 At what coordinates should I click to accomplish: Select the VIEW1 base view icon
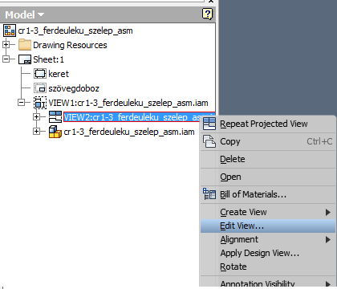click(x=40, y=103)
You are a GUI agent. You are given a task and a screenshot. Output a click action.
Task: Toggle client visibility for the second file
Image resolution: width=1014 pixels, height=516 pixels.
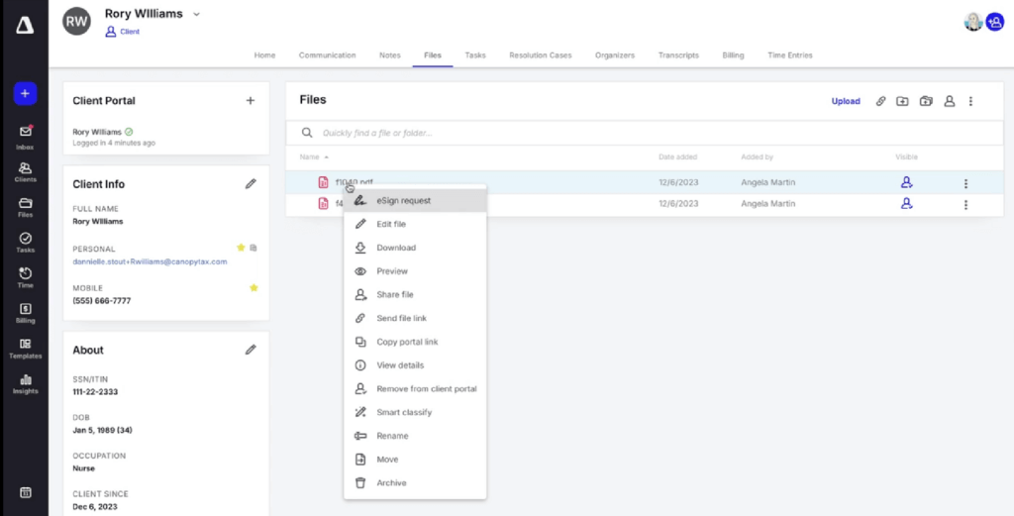point(905,204)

----------

__Your instructions__.
Write out all the data above again, replacing "screenshot" with "screen capture" and leaving everything else unchanged. Omit the pictures.

__Final result__.
 At what coordinates should I click to accomplish: Select the VIEW1 base view icon
click(x=40, y=103)
You are a GUI agent. You are given a task and a screen capture. Output a click action.
Task: Toggle client visibility for the second file
Image resolution: width=1014 pixels, height=516 pixels.
point(905,204)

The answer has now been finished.